I have extended my list of Pillin swords with numbers when I found some more in the attic.

96982 - RE Hilt, VR
97569 - Scottish Field Officer , VR
97578 - RE retailed by Sandilands , VR - hopefully Marc Cain will provide the date he was commissioned. Marc's research gives it at 1859
99045 - 1822 Gothic inf hilt with 1845 Wilkinson type blade. -VR
99886 - 1892 pattern infantry officer's sword - VR
100614 - Scottish Cross Hilt to Seaforth's - VR, original owner Charles St Clair - from monogram and coat of arms -
               commissioned in 1898 - info thanks to the research of Yahya of New Jersey
100640 - Royal Marines Artillery - VR
104956 - 1821 Heavy Cav Officer's sword - E VII.

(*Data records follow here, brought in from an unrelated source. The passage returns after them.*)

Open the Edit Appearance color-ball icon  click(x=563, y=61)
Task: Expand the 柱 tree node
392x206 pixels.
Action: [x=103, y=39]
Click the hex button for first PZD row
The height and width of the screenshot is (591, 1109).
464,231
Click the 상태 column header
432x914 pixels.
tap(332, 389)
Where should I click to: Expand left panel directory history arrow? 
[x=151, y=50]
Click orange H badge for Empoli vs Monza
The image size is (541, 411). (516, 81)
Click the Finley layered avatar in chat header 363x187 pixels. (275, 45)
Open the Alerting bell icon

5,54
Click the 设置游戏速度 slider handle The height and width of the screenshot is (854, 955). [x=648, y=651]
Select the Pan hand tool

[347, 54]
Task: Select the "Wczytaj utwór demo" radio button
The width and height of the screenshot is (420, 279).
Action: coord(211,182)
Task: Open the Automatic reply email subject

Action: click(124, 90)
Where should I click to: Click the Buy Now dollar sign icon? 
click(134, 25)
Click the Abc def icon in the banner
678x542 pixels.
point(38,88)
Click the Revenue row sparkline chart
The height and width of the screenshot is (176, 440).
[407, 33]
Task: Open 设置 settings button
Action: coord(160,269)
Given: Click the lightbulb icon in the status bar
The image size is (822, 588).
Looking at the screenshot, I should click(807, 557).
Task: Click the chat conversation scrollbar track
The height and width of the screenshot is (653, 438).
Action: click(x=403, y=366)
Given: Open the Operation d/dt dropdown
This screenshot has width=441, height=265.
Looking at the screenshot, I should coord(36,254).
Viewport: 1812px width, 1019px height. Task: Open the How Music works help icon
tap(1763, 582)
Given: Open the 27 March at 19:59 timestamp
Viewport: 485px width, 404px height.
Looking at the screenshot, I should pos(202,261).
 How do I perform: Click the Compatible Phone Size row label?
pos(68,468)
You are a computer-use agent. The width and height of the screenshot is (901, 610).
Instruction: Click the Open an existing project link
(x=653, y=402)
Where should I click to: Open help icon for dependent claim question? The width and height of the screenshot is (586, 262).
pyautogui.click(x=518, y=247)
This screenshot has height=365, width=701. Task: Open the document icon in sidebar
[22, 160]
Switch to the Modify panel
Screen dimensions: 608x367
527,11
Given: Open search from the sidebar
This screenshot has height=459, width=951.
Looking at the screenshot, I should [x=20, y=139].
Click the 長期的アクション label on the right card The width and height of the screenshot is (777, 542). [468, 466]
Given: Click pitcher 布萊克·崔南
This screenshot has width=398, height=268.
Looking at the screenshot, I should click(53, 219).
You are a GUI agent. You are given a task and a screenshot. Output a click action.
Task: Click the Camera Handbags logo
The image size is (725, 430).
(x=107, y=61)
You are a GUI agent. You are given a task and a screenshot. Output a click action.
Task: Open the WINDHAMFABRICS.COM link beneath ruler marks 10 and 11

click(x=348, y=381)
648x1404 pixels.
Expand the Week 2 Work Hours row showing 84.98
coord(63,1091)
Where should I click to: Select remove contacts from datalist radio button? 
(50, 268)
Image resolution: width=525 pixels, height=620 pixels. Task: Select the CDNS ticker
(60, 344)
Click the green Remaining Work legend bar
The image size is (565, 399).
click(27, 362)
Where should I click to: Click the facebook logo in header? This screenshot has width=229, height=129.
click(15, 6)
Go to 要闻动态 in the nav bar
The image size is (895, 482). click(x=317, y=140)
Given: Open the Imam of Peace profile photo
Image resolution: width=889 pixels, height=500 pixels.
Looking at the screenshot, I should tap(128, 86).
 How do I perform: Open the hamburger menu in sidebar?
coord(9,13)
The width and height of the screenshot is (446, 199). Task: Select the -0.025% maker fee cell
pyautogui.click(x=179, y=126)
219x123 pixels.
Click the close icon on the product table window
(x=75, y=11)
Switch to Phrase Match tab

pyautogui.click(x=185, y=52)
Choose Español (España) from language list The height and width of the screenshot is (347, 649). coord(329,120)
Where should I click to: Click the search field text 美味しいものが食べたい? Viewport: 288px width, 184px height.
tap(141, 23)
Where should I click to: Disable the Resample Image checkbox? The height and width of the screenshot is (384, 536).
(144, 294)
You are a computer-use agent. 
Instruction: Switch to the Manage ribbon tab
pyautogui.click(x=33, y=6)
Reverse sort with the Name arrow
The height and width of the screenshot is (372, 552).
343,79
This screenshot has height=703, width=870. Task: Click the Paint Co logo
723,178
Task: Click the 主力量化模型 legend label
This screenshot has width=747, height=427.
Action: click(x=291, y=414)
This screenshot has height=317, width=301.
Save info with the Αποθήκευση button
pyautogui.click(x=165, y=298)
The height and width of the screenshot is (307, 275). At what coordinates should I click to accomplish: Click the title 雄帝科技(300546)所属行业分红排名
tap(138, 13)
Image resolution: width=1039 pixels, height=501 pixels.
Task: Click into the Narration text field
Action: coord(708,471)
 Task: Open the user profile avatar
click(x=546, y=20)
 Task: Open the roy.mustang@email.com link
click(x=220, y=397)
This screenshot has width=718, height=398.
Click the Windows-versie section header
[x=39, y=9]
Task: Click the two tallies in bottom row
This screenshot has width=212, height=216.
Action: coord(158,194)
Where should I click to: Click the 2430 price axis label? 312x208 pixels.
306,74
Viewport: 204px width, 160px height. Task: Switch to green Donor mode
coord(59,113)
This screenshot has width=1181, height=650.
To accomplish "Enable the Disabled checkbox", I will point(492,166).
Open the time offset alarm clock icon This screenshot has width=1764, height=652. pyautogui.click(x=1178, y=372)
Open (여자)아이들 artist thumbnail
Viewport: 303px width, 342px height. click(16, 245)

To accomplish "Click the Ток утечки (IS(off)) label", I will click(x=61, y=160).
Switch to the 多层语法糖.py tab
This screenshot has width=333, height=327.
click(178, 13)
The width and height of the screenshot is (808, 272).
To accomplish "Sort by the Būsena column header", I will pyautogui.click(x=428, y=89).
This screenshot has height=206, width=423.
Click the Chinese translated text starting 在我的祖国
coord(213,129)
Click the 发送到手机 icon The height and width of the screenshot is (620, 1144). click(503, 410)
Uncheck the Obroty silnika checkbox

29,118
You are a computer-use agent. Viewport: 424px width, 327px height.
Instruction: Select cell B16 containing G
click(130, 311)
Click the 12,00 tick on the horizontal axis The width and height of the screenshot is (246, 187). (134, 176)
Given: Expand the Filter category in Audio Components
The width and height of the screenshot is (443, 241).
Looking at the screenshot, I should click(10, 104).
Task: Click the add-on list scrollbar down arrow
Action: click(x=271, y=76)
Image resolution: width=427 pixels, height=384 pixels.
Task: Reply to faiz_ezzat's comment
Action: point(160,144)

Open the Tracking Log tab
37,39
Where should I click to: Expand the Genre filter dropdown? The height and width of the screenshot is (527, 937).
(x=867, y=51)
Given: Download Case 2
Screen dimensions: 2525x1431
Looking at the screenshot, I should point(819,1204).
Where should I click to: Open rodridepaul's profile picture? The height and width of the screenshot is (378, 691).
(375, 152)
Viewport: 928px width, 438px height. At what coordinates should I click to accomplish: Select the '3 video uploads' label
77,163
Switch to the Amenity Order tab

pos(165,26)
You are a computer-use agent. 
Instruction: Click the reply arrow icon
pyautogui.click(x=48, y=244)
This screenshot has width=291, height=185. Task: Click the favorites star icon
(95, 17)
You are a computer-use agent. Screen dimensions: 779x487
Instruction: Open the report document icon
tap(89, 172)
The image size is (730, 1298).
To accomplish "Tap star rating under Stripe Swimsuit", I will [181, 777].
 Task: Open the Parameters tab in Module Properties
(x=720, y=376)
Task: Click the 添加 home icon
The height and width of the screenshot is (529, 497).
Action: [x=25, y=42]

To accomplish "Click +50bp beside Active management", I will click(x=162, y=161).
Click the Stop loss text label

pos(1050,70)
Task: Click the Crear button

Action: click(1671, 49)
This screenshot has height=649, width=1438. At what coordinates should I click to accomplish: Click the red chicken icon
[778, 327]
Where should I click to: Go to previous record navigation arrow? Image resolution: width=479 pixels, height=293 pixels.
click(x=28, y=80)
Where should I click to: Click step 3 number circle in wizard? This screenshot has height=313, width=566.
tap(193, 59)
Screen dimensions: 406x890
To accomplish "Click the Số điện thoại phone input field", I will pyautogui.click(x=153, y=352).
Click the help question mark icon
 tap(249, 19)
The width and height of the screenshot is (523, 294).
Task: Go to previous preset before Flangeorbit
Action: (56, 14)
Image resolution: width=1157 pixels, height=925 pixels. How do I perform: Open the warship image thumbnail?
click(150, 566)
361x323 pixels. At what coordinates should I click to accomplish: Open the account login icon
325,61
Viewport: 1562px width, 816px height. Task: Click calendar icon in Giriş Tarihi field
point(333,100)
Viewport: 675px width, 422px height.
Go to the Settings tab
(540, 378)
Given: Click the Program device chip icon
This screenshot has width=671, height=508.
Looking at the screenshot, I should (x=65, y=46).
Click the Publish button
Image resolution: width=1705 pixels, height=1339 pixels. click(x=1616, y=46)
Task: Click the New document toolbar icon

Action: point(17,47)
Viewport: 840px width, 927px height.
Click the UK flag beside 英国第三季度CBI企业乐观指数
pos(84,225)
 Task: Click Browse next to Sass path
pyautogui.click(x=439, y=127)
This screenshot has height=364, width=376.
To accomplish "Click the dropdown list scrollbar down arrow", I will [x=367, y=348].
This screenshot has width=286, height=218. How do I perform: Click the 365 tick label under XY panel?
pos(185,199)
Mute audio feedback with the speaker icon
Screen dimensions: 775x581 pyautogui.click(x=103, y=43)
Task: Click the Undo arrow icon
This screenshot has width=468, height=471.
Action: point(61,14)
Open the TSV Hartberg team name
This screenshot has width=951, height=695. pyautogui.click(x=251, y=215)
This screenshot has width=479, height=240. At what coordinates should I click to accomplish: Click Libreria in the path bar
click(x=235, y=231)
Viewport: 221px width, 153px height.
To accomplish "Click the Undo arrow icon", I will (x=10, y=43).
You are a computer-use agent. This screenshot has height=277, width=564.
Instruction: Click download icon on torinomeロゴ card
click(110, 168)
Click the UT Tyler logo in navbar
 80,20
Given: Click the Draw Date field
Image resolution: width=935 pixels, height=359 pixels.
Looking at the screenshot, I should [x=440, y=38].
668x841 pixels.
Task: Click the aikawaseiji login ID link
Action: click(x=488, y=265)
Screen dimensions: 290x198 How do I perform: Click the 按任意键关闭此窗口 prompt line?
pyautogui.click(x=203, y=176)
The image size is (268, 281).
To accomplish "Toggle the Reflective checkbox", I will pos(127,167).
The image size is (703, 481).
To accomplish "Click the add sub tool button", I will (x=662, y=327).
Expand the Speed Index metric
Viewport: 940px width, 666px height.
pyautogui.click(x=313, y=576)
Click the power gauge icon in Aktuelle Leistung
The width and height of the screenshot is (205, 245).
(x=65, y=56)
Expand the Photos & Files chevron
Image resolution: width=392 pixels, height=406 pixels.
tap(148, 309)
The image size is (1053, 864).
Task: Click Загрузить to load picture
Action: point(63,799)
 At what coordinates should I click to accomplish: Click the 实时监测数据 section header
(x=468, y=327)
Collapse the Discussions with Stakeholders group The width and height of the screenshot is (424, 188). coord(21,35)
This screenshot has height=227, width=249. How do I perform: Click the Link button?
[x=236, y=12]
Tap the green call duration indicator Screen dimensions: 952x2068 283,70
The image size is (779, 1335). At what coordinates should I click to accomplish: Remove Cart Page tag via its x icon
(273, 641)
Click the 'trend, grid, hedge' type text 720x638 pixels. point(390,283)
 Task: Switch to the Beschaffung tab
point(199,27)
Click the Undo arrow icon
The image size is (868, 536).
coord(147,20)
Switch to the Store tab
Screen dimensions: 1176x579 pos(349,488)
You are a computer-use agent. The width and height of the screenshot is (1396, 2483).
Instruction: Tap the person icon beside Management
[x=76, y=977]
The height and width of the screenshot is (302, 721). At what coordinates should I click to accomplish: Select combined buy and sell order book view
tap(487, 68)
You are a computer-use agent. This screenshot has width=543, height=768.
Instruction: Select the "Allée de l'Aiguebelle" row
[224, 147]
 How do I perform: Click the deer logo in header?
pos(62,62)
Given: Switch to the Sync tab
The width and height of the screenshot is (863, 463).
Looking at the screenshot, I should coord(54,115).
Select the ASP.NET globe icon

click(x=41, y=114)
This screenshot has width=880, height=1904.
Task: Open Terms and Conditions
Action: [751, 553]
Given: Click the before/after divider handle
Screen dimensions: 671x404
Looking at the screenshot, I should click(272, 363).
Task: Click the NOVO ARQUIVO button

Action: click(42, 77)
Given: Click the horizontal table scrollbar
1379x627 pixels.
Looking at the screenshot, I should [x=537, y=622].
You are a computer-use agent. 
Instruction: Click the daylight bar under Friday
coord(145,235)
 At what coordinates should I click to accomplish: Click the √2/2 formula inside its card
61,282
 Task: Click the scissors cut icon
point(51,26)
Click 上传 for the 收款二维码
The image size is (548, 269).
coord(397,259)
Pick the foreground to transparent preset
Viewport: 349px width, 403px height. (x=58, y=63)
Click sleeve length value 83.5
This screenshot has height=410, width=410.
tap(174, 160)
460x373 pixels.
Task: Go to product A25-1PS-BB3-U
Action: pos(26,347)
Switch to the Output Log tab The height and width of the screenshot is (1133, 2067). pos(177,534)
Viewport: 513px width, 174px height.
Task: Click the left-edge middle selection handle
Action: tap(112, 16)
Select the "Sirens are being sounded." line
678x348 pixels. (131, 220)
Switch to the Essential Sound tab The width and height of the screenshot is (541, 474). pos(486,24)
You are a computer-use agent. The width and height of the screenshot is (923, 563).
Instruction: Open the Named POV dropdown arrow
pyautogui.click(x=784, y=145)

One scottish sword has a fixed - 1898 date whilst 99045 and 99886 bridge the change from the 1845 Wilkinson type blade to the current 1892 type infantry blade.

----------


## Mark Cain

> 97578 - RE retailed by Sandilands , VR - hopefully Marc Cain will provide the date he was commissioned.


I'm confident it that Pillin #97578 was the property of William Henry Collins, RE, who was commissioned as a lieutenant on December 21, 1859. If we assume he bought the sword at the time of his commission, I'd say it is likely your FO sword is solidly in the 1859 time frame.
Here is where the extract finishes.